Upon doing clean installs on the 2-Dells (not upgrades - full, formatted, clean installs) and setting up everything I mapped the usual folder on the NAS (G) to the desktops as (G) and ticked 'Reconnect at logon'. I soon noticed that when Windows 7 enters sleep, it disconnects the mapped drives and upon waking does not reconnect the mapped drives.

I checked online assuming this must be a known-fixed issue by now, 2012. Yes, I found out it was known since at least 2009, but I haven't found a real fix.

MS has a Mr. Fixit that automates writing an entry in the registry parameters for LanmanServer changing the autodisconnect time.They also refer to a manual fix that adds a KeepConn value in the LanmanWorkstation parameters, andtwo command line efforts: one for net use which tells the system to reconnect the map and is fine if 'G' is connected on shut down or reboot, andanother for net config which has to be written under admin priviledges and is fine to keep the mapped connection from disconnecting which the machine is awake.I've also tried adjusting the NIC power management settings.
The NIC was set to: [x] Allow computer to turn off / [x] Allow computer to wake / [x] Only allow a magic packet to wake.At first I tried changing them to disallow the computer from turning off the NIC, thenAllow / Allow / don't require a magic packet.

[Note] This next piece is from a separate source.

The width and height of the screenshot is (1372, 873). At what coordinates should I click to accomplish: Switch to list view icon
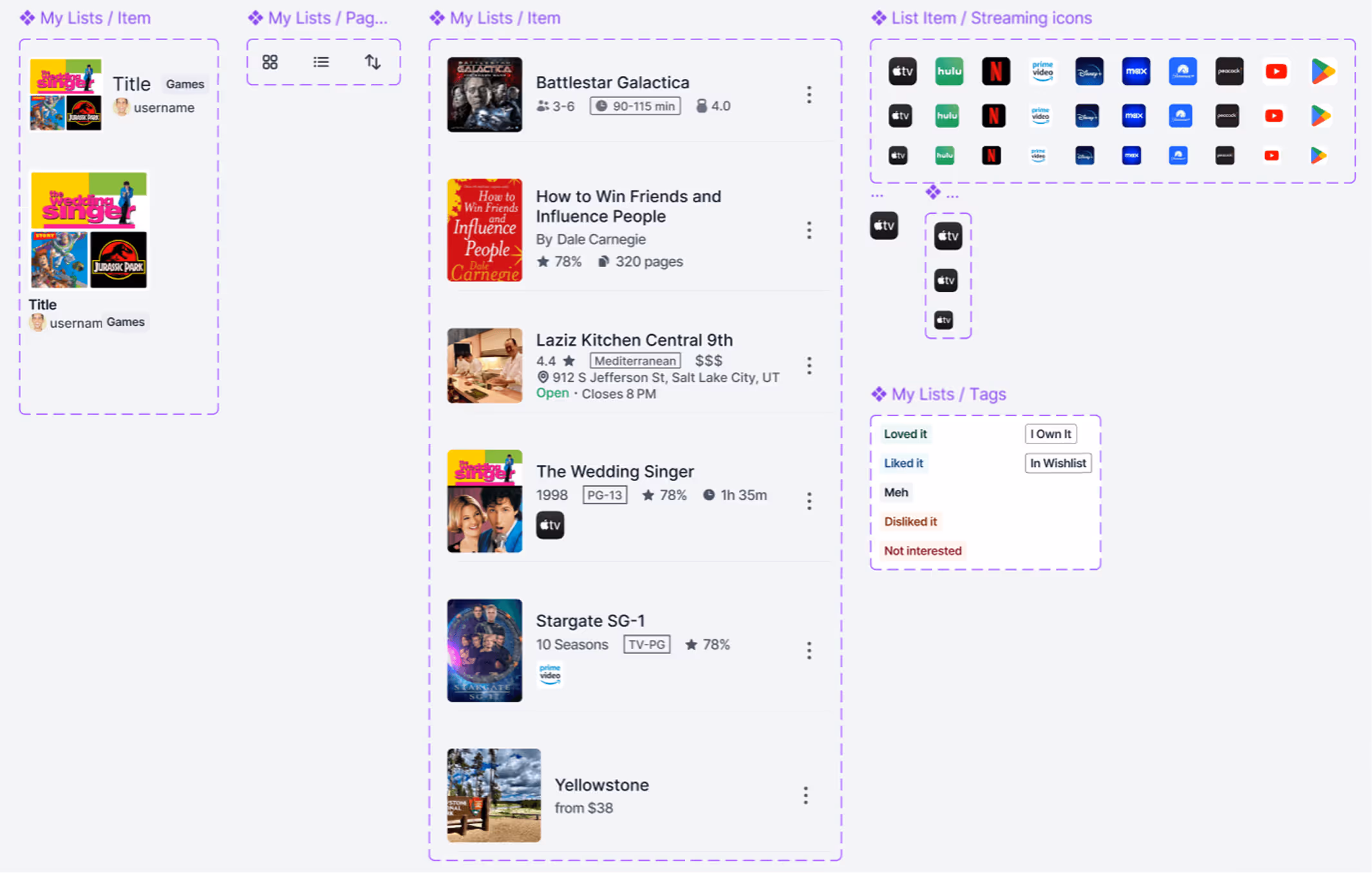321,62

This seems to keep the box from losing the map haphazardly while it's awake, but all bets are off if it goes to sleep.

There are a variety of reasons why this is an issue and the sleep cycle is wanted for several reasons as well -- so just skipping sleep mode or instructing users to re-map drives every time they logon won't fly.